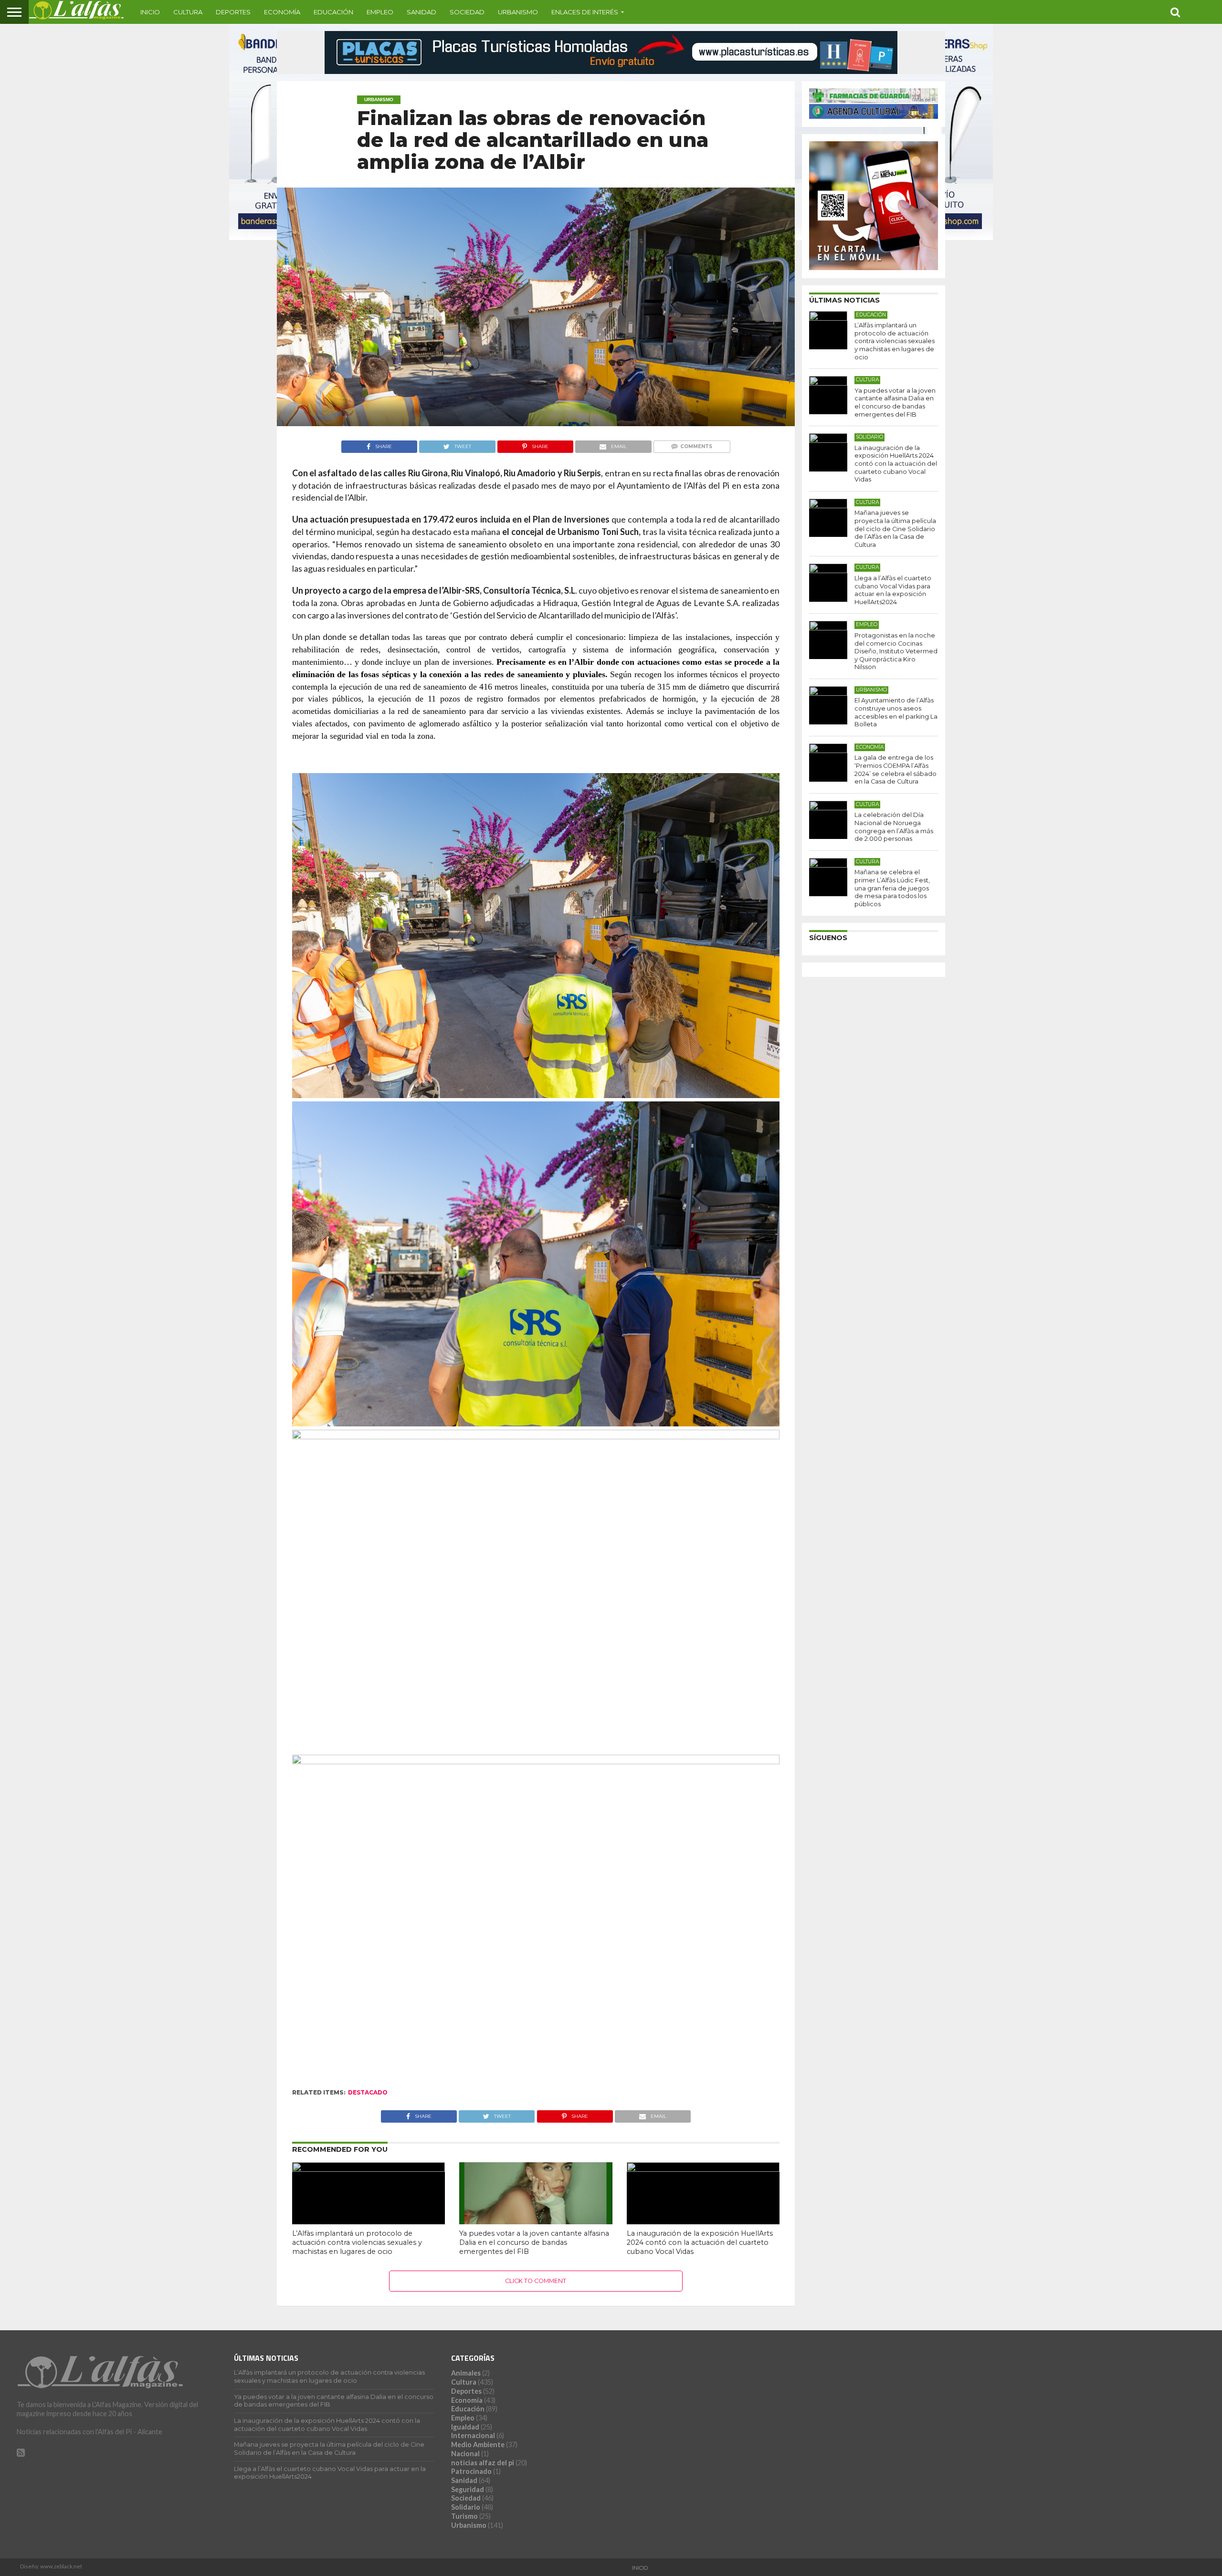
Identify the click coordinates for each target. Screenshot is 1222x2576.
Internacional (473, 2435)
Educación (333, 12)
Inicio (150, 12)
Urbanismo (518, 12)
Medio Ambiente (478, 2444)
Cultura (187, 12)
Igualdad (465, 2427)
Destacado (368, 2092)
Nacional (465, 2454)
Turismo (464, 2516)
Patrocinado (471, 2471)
==
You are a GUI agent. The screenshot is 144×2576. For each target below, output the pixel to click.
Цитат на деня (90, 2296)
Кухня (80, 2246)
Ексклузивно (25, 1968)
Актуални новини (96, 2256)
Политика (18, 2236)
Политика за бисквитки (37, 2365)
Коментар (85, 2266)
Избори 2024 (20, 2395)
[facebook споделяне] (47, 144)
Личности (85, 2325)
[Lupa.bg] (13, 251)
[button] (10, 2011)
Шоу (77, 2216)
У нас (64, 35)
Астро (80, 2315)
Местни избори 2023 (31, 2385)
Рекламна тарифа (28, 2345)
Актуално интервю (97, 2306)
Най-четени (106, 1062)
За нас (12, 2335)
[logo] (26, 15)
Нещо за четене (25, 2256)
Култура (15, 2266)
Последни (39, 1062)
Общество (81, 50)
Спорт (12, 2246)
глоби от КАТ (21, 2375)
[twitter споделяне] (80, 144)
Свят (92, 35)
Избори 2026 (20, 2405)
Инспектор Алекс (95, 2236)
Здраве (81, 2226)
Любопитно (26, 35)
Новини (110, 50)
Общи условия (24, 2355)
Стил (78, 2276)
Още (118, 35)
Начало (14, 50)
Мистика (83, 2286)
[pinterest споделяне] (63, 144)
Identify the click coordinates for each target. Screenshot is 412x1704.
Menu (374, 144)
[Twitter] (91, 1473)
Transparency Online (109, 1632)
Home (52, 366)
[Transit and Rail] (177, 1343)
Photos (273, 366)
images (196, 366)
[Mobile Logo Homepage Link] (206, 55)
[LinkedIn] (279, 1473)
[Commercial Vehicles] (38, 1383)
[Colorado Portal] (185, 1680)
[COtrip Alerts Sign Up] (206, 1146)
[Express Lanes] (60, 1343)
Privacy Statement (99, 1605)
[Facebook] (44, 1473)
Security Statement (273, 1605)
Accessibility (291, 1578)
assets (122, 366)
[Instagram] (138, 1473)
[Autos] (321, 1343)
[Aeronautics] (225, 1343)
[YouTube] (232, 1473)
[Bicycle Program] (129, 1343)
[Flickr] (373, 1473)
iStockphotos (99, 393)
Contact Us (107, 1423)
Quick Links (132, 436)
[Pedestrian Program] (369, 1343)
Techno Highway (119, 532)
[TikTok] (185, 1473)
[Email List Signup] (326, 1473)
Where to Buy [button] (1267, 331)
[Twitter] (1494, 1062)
...
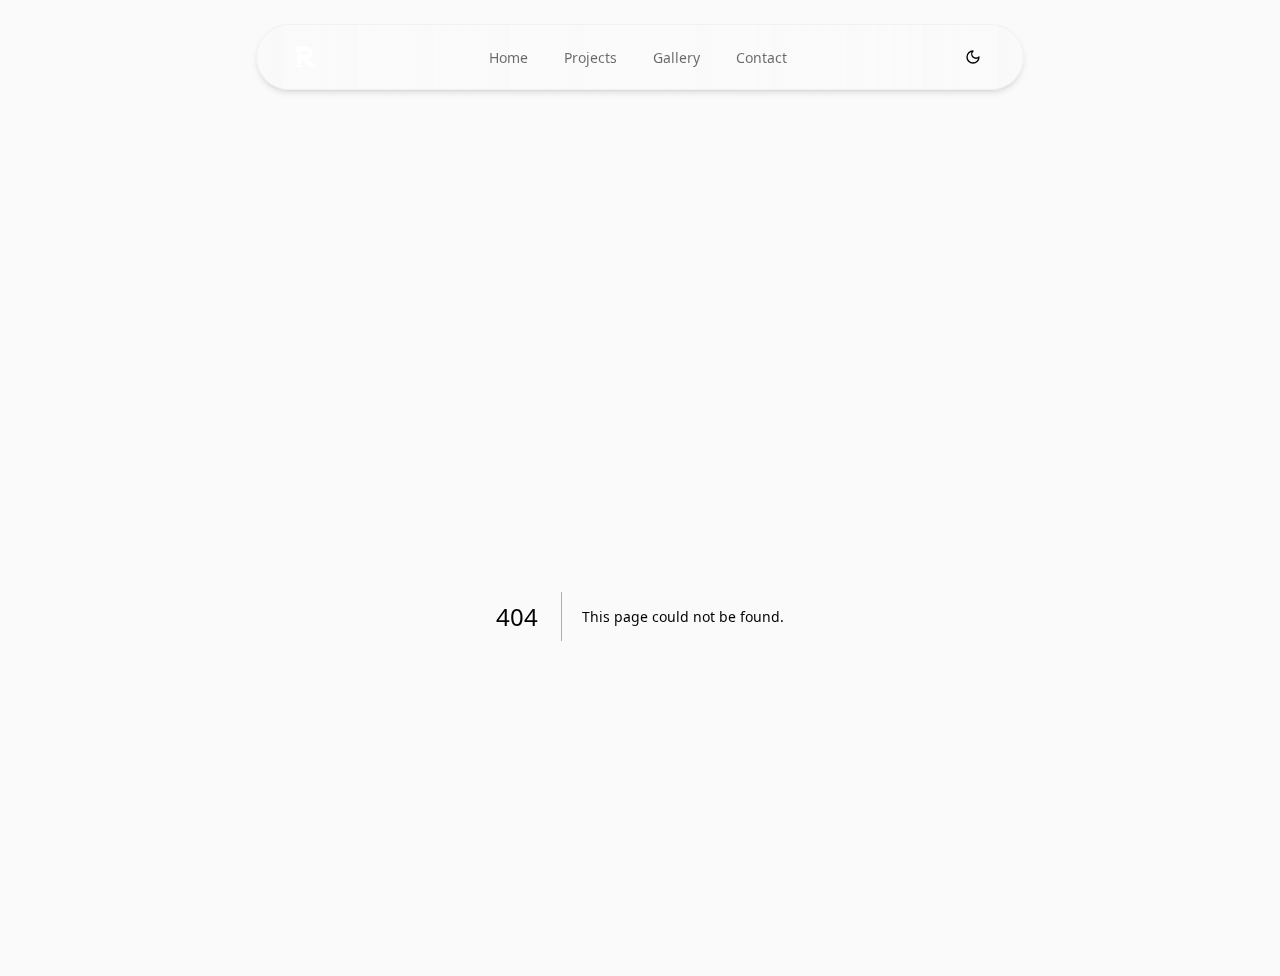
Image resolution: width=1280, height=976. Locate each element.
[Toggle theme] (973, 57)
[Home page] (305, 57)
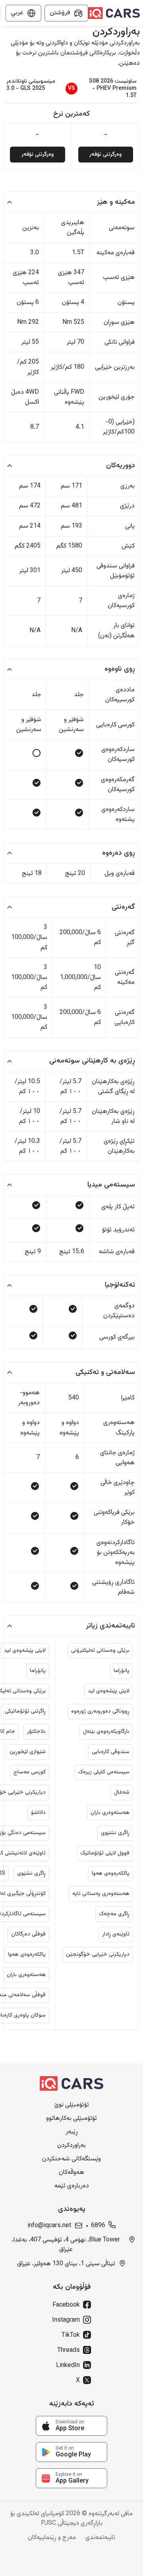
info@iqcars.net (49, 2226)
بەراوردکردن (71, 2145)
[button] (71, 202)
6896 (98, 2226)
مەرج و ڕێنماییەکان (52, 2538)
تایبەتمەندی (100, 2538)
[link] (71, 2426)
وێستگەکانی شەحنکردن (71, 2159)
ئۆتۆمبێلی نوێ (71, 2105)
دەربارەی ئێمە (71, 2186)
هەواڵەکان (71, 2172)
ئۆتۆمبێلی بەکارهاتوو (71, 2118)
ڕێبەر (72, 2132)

▶ Instructions for the task
The lines to return are those in the entries above that include "each".

▶ Output of the exercise
Identify the click coordinates for each target. Screenshot is 1222x2576.
You are a GUI agent. The screenshot is 144×2576. For each target below, output the pixel to click.
Identify the click coordinates for each target. Screenshot is 412x1704.
Image resolution: width=1280, height=976. Locate each element.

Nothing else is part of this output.